Epic Flight Academy
Details
Description
Epic Flight Academy in New Smyrna Beach, Florida offers an FAA Part 147-approved Aircraft Mechanic (A&P) program designed for students who want a direct, career-focused path into aviation maintenance. The program is built around the same core outcome every Part 147 school targets: eligibility to test for the FAA Mechanic Certificate with Airframe and Powerplant ratings. That means you’re working through the required “General,” “Airframe,” and “Powerplant” subject areas with a heavy emphasis on hands-on lab time, tool use, procedures, and maintenance documentation-skills you will use daily on the hangar floor. Epic positions the program as a practical pathway for people who want to enter the workforce as mechanics and technicians in general aviation, corporate aviation, repair stations, and (with experience) the airline and major MRO environment. citeturn0search0
A standout feature is Epic’s focus on structured, full-time training. Their published day schedule is geared toward students who want a consistent routine and faster completion, and the overall timeline is framed as roughly 15 months for the full A&P path.
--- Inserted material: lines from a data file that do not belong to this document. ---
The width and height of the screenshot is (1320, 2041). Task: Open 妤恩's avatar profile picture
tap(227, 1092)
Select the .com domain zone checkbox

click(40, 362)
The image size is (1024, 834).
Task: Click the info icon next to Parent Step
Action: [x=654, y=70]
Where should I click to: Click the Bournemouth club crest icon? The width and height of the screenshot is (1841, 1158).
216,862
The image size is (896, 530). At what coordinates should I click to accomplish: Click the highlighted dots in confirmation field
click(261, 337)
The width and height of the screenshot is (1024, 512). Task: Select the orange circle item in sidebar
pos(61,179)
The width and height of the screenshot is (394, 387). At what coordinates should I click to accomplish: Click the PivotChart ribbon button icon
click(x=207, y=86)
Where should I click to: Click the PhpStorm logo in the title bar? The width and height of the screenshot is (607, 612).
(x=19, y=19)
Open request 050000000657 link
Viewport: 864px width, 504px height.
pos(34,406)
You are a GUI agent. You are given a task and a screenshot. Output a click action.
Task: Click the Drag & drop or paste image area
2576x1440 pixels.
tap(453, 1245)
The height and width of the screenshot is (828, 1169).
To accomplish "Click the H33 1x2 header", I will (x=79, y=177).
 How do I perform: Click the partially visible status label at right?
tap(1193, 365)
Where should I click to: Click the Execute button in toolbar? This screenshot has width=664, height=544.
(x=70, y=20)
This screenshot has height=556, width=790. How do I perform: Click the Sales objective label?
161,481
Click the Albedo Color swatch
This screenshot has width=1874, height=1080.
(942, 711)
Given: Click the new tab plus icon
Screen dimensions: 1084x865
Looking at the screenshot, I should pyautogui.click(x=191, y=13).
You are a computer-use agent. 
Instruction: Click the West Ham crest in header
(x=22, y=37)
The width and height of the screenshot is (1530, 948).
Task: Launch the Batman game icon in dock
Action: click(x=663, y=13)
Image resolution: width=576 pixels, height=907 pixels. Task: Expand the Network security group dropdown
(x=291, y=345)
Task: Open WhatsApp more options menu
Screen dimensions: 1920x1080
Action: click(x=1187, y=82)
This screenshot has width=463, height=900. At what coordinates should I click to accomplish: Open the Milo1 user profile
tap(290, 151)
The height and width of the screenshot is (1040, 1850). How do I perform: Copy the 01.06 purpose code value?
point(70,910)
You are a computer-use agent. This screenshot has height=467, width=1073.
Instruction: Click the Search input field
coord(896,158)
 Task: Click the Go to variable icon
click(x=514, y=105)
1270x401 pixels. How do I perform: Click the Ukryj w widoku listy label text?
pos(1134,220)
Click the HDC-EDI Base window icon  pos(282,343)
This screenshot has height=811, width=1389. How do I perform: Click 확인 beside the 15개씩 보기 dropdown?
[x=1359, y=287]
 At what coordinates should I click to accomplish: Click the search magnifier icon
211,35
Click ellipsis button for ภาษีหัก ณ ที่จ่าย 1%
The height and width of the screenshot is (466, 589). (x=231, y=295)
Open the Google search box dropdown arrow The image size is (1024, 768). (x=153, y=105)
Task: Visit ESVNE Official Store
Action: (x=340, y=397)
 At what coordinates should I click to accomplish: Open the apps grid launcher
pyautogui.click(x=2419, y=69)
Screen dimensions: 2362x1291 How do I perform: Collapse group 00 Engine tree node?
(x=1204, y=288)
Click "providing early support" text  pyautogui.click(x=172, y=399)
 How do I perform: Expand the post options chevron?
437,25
That duration matters because it helps you plan for housing, work commitments, and the cost of living while you train. Epic’s location in New Smyrna Beach also places the program in a region with year-round flying weather and an active aviation community-useful for networking, finding mentors, and seeing a wide range of aircraft types and maintenance scenarios. citeturn0search0
In terms of what you’ll actually do in training, an A&P curriculum typically blends classroom theory (regulations, physics, electrical fundamentals, inspection standards, and maintenance publications) with lab work that builds “muscle memory” for safe, repeatable maintenance tasks. Students can expect to spend meaningful time learning and practicing corrosion control, hardware and safetying methods, sheet metal and structures, rigging concepts, hydraulic and pneumatic systems, and powerplant topics like reciprocating and turbine engine fundamentals, troubleshooting, and inspection. The end goal is not just passing tests-it’s becoming a mechanic who can think through a squawk, follow approved data, and complete work with the documentation discipline that aviation requires.
If you’re comparing schools, Epic is a strong fit for students who want a defined timeline, a full-time pace, and a program that’s explicitly aligned with FAA testing eligibility. The best next step is to review Epic’s program page and admissions resources, confirm start dates and required tools, and ask how they support students with FAA written/oral/practical preparation and job placement guidance after graduation.